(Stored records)
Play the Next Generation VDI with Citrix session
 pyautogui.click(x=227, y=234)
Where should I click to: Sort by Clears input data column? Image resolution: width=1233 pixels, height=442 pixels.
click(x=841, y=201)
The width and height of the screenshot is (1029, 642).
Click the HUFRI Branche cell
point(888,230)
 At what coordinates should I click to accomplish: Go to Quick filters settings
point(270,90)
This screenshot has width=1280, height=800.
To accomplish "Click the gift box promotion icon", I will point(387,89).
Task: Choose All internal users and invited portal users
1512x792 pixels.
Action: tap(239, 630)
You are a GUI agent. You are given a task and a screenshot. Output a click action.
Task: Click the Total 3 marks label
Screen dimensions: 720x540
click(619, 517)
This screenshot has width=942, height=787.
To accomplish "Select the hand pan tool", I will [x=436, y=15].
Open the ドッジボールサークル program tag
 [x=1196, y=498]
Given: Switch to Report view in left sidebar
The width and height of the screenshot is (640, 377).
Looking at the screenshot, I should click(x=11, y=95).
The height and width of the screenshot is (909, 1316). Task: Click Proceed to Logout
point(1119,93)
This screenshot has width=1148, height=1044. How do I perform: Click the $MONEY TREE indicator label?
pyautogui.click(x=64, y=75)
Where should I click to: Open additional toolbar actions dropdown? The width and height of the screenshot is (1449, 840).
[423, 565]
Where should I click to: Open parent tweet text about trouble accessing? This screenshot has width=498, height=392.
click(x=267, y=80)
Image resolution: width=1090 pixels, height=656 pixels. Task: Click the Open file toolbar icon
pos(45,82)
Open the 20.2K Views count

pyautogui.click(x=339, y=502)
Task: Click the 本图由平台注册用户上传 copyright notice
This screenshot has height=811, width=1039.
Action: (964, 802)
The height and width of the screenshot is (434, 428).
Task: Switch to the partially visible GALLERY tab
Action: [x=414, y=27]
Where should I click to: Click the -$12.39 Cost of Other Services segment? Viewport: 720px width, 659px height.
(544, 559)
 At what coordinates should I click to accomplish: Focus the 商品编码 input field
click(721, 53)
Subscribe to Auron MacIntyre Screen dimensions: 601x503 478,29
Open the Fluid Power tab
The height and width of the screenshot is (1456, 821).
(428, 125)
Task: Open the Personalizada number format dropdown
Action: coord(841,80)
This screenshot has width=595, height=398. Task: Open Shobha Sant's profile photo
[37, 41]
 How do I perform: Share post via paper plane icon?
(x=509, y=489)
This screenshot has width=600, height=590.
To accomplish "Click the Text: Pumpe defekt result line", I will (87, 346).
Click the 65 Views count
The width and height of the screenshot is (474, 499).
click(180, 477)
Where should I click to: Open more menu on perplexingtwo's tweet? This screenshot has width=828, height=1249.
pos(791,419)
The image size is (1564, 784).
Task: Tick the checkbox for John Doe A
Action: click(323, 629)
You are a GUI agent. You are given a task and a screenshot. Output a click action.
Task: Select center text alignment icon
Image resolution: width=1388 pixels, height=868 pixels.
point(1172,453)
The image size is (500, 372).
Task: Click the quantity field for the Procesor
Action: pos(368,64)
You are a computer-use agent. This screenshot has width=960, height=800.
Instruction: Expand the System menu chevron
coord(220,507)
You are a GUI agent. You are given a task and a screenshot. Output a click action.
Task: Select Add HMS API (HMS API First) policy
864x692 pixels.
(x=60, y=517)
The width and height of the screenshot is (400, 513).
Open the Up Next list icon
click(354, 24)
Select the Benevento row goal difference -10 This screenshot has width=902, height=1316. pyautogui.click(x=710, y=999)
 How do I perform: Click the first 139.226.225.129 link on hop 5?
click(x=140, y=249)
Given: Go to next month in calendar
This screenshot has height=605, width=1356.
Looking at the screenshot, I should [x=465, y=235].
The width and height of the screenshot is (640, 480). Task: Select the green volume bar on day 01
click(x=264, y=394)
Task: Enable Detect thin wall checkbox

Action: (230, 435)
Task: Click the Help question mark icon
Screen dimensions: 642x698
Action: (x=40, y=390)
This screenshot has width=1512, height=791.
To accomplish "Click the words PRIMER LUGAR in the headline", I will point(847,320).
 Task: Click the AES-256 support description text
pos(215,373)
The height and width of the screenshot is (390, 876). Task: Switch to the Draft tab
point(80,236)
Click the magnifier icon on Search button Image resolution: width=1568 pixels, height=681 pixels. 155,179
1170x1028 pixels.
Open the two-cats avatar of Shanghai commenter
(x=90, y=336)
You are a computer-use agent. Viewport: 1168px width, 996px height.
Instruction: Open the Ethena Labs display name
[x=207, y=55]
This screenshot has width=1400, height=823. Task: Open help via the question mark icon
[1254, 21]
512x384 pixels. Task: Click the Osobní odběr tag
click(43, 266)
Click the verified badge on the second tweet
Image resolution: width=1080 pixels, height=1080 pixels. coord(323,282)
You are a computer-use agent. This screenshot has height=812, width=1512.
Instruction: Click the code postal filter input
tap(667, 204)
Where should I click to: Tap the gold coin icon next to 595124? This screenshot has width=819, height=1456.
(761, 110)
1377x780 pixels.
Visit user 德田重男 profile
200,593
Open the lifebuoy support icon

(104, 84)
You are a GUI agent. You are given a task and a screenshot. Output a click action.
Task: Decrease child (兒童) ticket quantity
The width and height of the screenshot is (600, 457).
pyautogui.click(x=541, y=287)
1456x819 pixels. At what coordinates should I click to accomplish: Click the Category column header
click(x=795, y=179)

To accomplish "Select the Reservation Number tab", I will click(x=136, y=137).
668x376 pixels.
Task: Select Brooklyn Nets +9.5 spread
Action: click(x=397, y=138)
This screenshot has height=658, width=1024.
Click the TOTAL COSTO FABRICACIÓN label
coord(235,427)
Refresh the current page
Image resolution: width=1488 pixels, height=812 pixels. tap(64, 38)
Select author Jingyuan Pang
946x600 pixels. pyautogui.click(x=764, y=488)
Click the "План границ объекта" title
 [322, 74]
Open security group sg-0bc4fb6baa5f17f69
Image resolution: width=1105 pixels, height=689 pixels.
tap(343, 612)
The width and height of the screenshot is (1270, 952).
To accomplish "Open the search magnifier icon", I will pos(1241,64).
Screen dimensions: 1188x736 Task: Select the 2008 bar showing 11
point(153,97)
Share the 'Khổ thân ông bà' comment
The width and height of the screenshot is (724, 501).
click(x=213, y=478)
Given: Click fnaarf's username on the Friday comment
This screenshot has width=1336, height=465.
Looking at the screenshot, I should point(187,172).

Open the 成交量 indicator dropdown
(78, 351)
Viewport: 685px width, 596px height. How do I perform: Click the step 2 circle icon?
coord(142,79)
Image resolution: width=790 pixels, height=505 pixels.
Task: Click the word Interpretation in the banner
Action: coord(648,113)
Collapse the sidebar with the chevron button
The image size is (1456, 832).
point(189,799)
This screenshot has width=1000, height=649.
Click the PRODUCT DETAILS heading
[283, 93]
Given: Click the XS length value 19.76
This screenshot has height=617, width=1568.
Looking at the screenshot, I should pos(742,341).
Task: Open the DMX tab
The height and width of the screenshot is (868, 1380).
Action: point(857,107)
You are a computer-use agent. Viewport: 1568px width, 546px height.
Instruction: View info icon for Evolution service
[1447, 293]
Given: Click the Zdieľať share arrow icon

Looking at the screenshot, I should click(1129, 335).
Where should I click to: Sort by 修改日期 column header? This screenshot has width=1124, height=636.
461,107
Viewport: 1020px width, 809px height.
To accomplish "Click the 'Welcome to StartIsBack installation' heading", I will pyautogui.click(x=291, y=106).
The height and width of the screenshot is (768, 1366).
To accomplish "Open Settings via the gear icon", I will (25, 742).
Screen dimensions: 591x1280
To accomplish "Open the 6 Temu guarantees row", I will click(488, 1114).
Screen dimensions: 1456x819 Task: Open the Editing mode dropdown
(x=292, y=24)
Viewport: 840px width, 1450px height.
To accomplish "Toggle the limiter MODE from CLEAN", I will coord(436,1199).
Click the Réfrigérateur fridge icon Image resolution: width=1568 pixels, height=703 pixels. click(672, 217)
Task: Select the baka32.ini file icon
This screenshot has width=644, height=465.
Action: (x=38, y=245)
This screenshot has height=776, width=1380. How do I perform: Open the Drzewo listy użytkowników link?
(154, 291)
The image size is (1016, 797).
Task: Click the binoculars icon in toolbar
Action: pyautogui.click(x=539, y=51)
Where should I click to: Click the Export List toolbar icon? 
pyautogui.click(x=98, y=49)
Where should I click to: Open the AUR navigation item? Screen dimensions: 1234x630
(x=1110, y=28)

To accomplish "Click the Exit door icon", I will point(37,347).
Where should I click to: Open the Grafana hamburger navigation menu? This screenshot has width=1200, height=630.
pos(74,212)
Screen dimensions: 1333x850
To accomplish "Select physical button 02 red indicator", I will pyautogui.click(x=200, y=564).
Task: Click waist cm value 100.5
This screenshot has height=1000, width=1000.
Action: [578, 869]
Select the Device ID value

** WHAT YOU ARE ASKED TO DO **
Filter the records above for lines containing the word "computer", and copy those lines.

** RESULT OF THE EXERCISE **
You are a computer-use agent. This screenshot has width=960, height=800.
You are a computer-use agent. Viewport: 1168px width, 996px height.
You are a computer-use agent. This screenshot has height=812, width=1512.
You are a computer-use agent. Viewport: 1568px width, 546px height.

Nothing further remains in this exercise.